Orlando Bloom appears to have gone mental.
We’ve just watched some footage from the set of the almost-certainly-going-to-be-shit Three Musketeers reboot, due out this year with Luke Evans, Ray Stevenson and Matthew MacFadyen in the title roles. Orlando Bloom’s set to appear as the Duke of Buckingham (Prime Minister of England, illicit lover of French queen Anne of Austria and general all-round LAD), but it looks like he’s channelling more than a little Jack Sparrow for his performance.
Just watch this…
Let’s not beat around the bush, the man has clearly lost it. Unless he’s going seriously method on this (unlikely), his overflowing Depp-envy from Extras has taken hold of his personality in no uncertain terms – when he’s not smashing boxes in a burning building, he’s shrieking at an unseen presence called ‘Francesca’. Nobody in the real world is called Francesca. We know this. After years of relentlessly mediocre performances, the poor fellow’s cracked.

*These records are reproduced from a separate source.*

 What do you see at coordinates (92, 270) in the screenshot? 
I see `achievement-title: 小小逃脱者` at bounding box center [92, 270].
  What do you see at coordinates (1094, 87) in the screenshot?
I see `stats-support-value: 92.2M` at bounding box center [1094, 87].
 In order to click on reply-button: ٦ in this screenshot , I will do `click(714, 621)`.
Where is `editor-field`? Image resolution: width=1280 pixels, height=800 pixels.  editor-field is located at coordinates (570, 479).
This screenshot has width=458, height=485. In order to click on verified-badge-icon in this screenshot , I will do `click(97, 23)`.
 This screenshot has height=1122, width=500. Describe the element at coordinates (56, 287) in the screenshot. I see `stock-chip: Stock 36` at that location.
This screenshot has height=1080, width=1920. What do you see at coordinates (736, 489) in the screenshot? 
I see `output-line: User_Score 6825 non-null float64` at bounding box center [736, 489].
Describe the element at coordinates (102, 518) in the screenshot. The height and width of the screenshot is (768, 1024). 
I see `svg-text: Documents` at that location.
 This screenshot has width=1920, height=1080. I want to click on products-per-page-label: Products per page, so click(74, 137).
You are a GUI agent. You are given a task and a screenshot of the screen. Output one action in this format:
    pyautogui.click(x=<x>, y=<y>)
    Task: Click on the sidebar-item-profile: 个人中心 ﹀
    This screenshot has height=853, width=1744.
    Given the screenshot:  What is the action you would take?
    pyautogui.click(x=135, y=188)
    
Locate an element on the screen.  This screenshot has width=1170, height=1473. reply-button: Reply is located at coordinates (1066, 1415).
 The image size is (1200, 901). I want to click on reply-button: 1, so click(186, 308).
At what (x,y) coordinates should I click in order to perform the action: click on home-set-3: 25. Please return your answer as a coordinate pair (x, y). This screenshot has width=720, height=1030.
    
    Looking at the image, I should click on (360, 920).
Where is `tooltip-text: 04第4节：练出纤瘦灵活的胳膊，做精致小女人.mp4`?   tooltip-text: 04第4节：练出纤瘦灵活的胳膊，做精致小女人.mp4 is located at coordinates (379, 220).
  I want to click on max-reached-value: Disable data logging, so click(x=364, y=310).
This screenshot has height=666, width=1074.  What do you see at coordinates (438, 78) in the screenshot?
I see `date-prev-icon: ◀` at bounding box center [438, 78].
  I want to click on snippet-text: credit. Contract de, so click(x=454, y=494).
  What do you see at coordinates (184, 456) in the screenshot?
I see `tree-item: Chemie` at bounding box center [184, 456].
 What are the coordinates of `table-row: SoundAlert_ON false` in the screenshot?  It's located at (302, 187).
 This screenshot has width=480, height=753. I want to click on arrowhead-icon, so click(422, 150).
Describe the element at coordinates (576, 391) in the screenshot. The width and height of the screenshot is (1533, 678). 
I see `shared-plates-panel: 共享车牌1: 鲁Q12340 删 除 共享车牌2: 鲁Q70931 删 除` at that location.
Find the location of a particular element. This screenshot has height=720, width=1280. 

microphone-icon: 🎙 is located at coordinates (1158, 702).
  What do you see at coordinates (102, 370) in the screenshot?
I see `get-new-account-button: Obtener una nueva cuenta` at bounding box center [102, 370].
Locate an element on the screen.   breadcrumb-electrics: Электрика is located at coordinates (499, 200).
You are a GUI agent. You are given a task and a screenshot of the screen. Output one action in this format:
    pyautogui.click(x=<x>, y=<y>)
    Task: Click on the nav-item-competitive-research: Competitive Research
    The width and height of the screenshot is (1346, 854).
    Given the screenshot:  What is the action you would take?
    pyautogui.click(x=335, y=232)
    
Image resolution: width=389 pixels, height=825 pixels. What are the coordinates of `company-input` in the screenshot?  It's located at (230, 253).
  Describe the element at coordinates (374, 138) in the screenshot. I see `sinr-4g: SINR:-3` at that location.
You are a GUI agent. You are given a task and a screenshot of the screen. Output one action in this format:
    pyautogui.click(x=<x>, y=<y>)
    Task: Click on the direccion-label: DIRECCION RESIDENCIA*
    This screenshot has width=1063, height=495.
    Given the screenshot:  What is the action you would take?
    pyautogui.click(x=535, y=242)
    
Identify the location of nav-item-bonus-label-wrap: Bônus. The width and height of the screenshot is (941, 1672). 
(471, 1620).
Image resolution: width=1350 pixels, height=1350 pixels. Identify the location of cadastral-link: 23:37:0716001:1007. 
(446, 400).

Incidentally, who on earth wrote a Duke of Buckingham who’s “like a petulant child”? That’s Porthos’ job! And whose bloody idea was it for his big entrance to be in an AIRSHIP? We try not to be too pedantic at Best For Film, but The Three Musketeers begins in 1625, almost 250 years before powered airships were beginning to become a realistic proposition. This is all very silly and we want it to stop now, please.